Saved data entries
──────
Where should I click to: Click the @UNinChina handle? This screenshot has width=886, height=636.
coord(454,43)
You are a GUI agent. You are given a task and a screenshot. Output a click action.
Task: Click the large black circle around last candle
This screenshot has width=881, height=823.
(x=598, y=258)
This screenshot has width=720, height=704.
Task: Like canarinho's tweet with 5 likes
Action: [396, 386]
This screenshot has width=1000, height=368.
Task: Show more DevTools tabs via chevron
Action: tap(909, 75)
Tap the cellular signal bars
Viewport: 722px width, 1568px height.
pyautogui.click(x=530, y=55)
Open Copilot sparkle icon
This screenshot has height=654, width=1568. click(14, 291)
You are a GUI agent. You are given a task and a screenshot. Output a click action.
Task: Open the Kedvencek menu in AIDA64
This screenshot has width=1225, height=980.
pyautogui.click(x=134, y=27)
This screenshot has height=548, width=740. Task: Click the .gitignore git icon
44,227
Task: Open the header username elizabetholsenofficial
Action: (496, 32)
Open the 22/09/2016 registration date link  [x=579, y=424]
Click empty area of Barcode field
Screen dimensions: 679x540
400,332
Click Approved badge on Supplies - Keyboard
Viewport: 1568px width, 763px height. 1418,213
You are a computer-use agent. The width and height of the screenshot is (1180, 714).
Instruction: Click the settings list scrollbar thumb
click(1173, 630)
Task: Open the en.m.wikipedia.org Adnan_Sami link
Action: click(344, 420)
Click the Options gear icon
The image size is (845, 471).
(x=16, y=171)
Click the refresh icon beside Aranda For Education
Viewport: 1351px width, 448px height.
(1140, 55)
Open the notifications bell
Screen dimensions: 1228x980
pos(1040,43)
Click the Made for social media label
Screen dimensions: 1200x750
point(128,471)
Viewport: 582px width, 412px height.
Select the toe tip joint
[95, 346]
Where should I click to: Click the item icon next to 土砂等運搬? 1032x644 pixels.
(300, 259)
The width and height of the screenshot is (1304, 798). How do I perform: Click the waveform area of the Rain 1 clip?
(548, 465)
──────
To do:
The response has to match the data exactly, line for line.

Finished task:
Where should I click to: Click the @UNinChina handle? This screenshot has width=886, height=636.
coord(454,43)
You are a GUI agent. You are given a task and a screenshot. Output a click action.
Task: Click the large black circle around last candle
This screenshot has width=881, height=823.
(x=598, y=258)
This screenshot has width=720, height=704.
Task: Like canarinho's tweet with 5 likes
Action: [396, 386]
This screenshot has width=1000, height=368.
Task: Show more DevTools tabs via chevron
Action: tap(909, 75)
Tap the cellular signal bars
Viewport: 722px width, 1568px height.
pyautogui.click(x=530, y=55)
Open Copilot sparkle icon
This screenshot has height=654, width=1568. click(14, 291)
You are a GUI agent. You are given a task and a screenshot. Output a click action.
Task: Open the Kedvencek menu in AIDA64
This screenshot has width=1225, height=980.
pyautogui.click(x=134, y=27)
This screenshot has height=548, width=740. Task: Click the .gitignore git icon
44,227
Task: Open the header username elizabetholsenofficial
Action: (496, 32)
Open the 22/09/2016 registration date link  [x=579, y=424]
Click empty area of Barcode field
Screen dimensions: 679x540
400,332
Click Approved badge on Supplies - Keyboard
Viewport: 1568px width, 763px height. 1418,213
You are a computer-use agent. The width and height of the screenshot is (1180, 714).
Instruction: Click the settings list scrollbar thumb
click(1173, 630)
Task: Open the en.m.wikipedia.org Adnan_Sami link
Action: click(344, 420)
Click the Options gear icon
The image size is (845, 471).
(x=16, y=171)
Click the refresh icon beside Aranda For Education
Viewport: 1351px width, 448px height.
(1140, 55)
Open the notifications bell
Screen dimensions: 1228x980
pos(1040,43)
Click the Made for social media label
Screen dimensions: 1200x750
point(128,471)
Viewport: 582px width, 412px height.
Select the toe tip joint
[95, 346]
Where should I click to: Click the item icon next to 土砂等運搬? 1032x644 pixels.
(300, 259)
The width and height of the screenshot is (1304, 798). How do I perform: Click the waveform area of the Rain 1 clip?
(548, 465)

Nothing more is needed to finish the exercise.